___ Input for this task

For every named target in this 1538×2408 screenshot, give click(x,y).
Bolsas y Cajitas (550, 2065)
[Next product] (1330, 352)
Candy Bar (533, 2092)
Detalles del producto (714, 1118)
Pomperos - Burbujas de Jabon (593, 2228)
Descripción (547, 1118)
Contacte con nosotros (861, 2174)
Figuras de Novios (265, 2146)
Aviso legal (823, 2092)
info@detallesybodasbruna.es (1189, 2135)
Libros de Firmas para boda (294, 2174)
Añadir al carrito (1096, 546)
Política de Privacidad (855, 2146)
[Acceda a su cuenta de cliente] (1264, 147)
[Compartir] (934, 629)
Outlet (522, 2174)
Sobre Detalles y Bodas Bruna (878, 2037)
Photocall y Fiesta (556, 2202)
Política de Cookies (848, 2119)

______

What is needed ::
Would you please repeat all the entries exactly as written?

Written solution ::
For every named target in this 1538×2408 screenshot, give click(x,y).
Bolsas y Cajitas (550, 2065)
[Next product] (1330, 352)
Candy Bar (533, 2092)
Detalles del producto (714, 1118)
Pomperos - Burbujas de Jabon (593, 2228)
Descripción (547, 1118)
Contacte con nosotros (861, 2174)
Figuras de Novios (265, 2146)
Aviso legal (823, 2092)
info@detallesybodasbruna.es (1189, 2135)
Libros de Firmas para boda (294, 2174)
Añadir al carrito (1096, 546)
Política de Privacidad (855, 2146)
[Acceda a su cuenta de cliente] (1264, 147)
[Compartir] (934, 629)
Outlet (522, 2174)
Sobre Detalles y Bodas Bruna (878, 2037)
Photocall y Fiesta (556, 2202)
Política de Cookies (848, 2119)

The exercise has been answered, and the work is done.